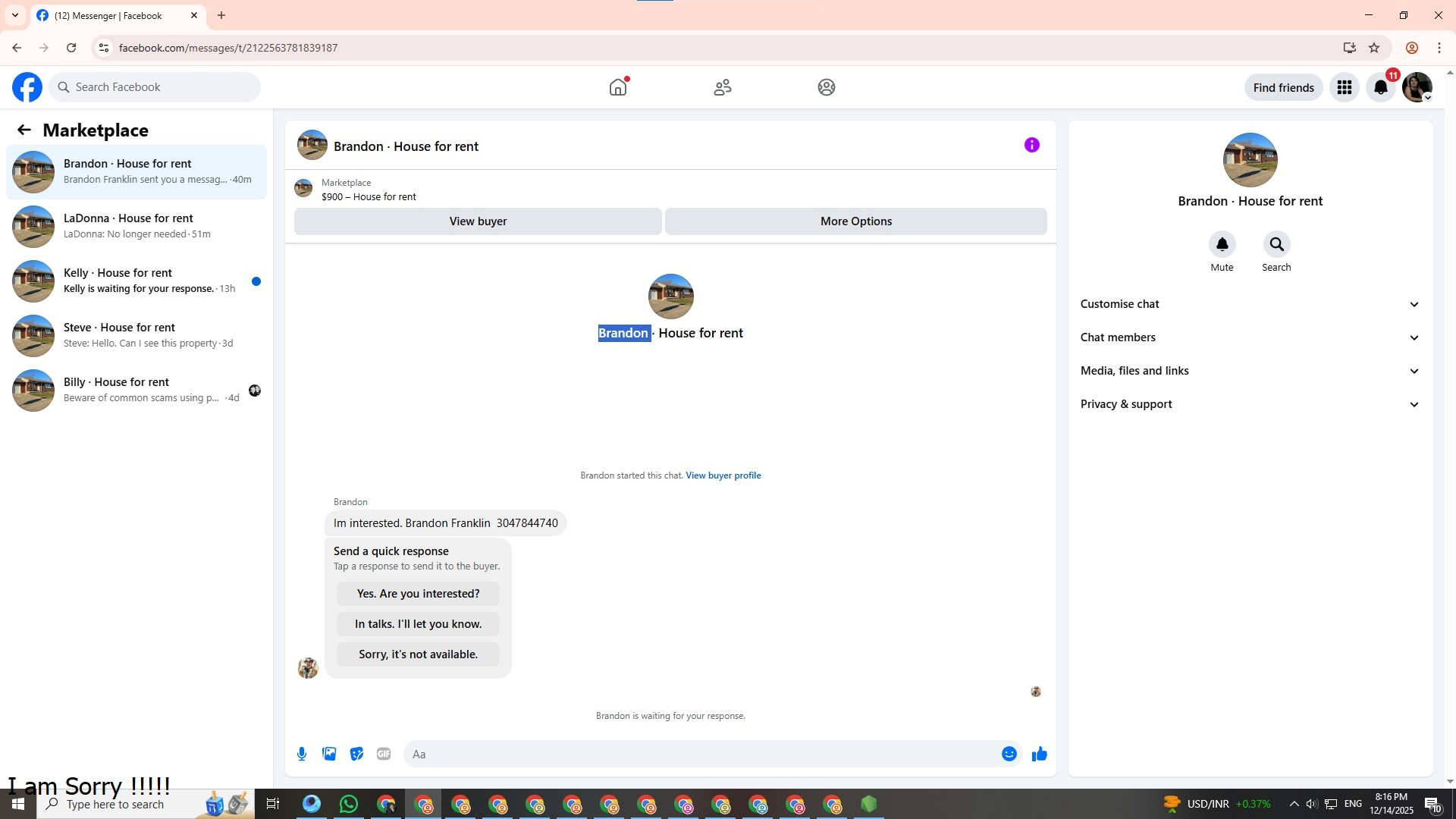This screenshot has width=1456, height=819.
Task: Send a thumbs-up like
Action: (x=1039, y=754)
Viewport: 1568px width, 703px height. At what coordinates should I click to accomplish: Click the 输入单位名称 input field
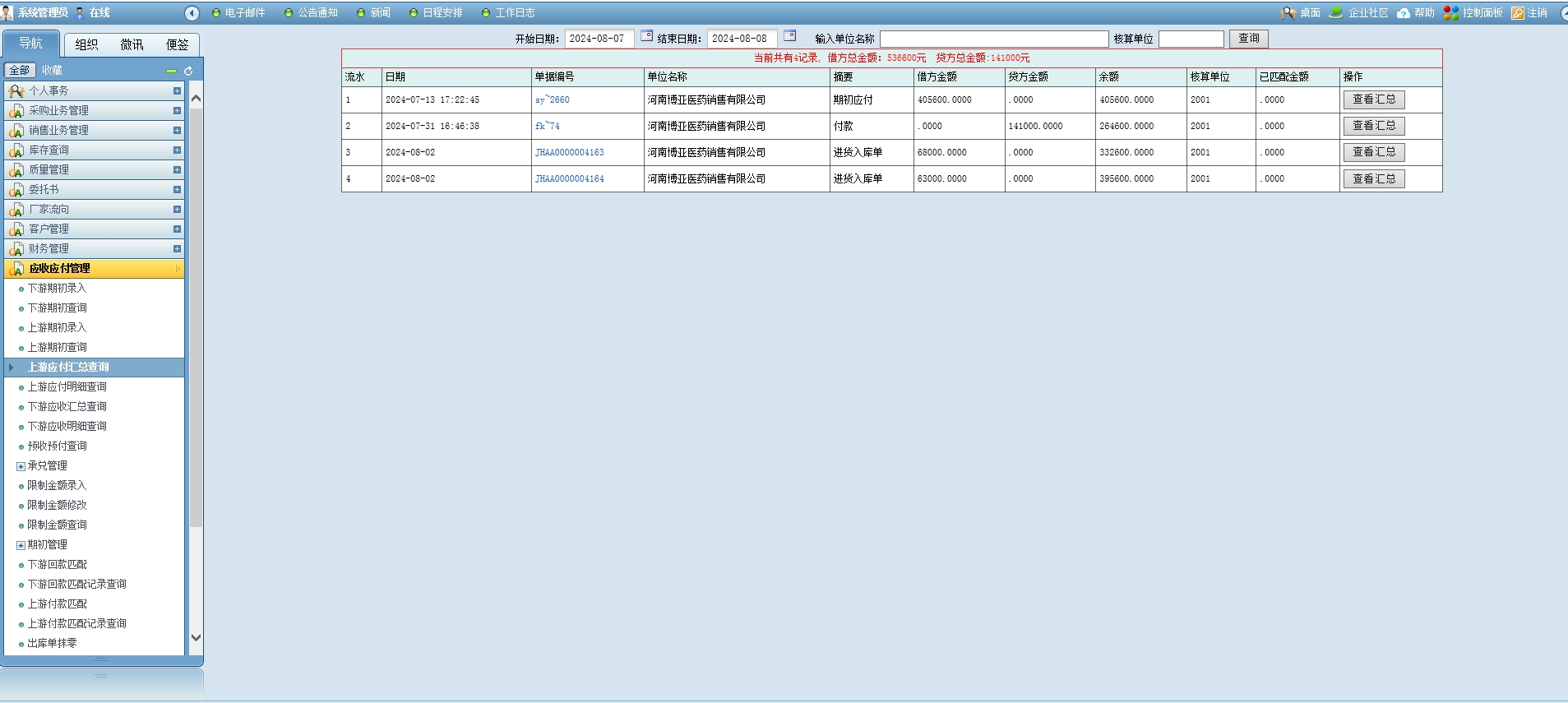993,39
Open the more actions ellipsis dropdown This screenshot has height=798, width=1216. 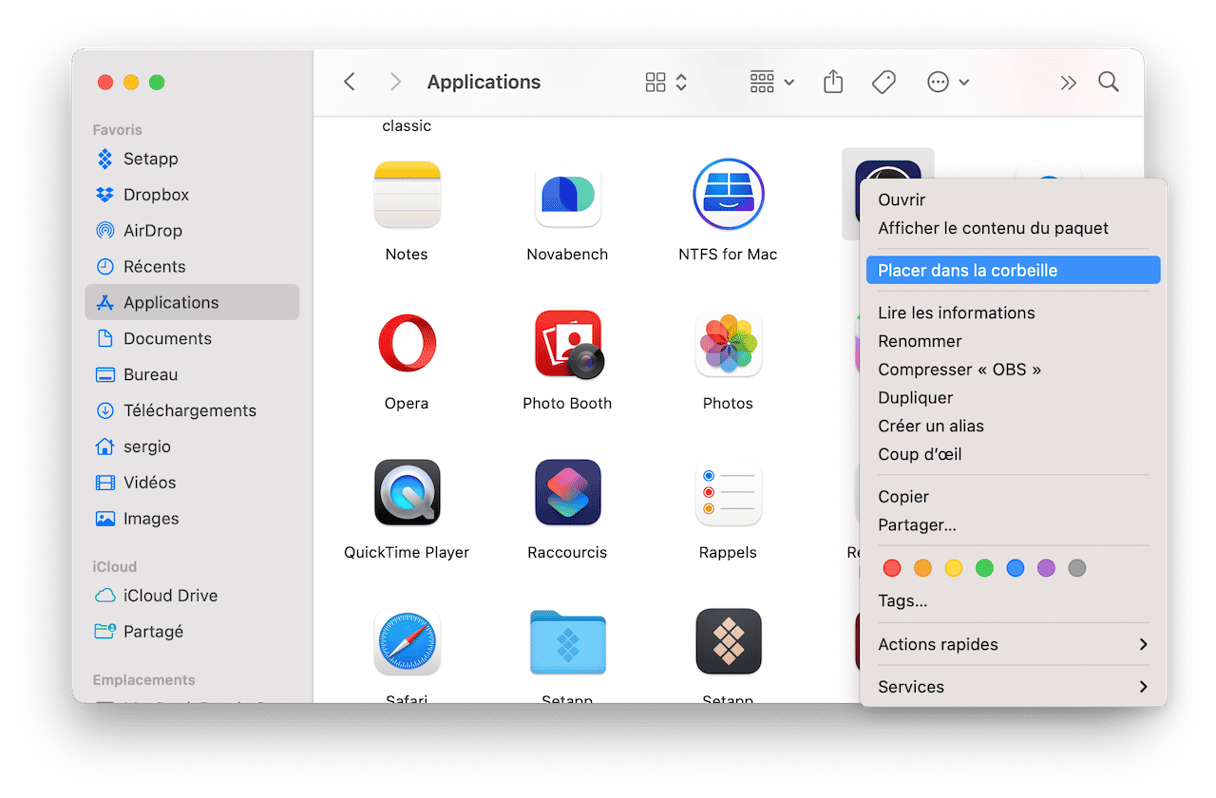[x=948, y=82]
==
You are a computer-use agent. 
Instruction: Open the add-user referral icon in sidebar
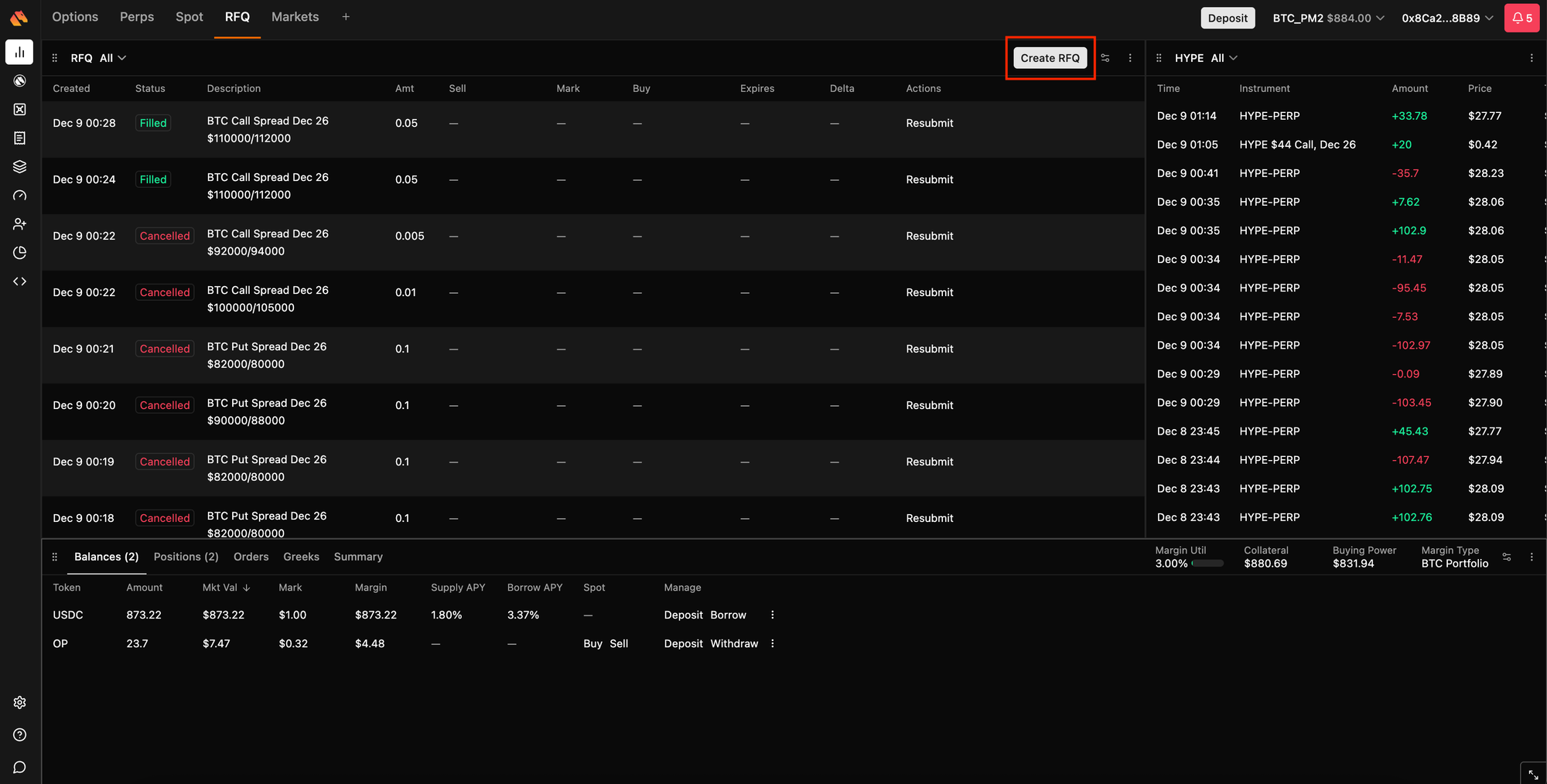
---
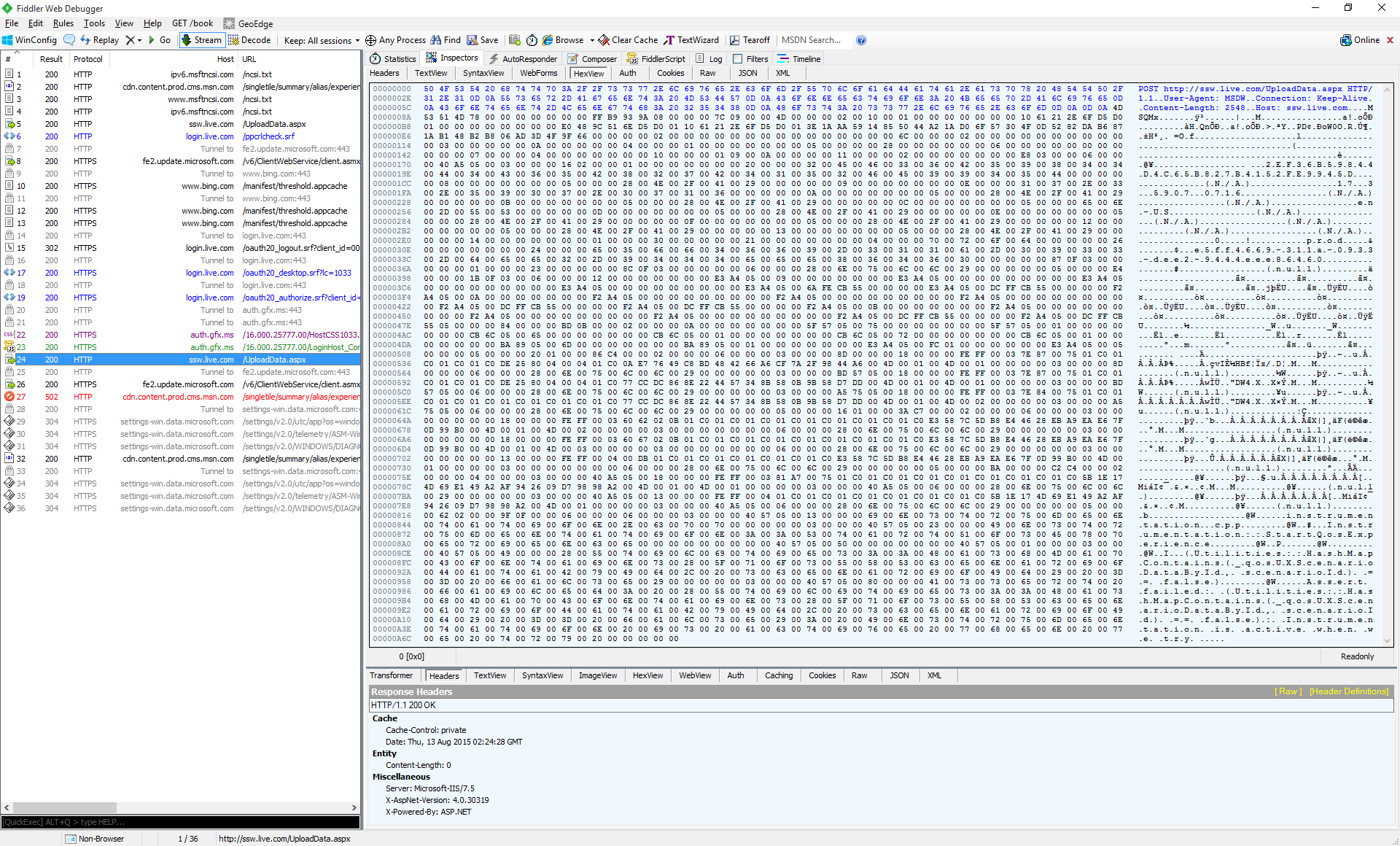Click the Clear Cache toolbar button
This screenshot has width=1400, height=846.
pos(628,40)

**Given problem:**
Output the lines of the records from the line with "You are a computer-use agent." to the line with "Instruction: Open the", both ends included, as a Markdown table. Use the columns Row and Line text, and omit blank lines.

**Final result:**
| Row | Line text |
|---|---|
| 1 | You are a computer-use agent.  |
| 2 | Instruction: Open the add-user referral icon in sidebar |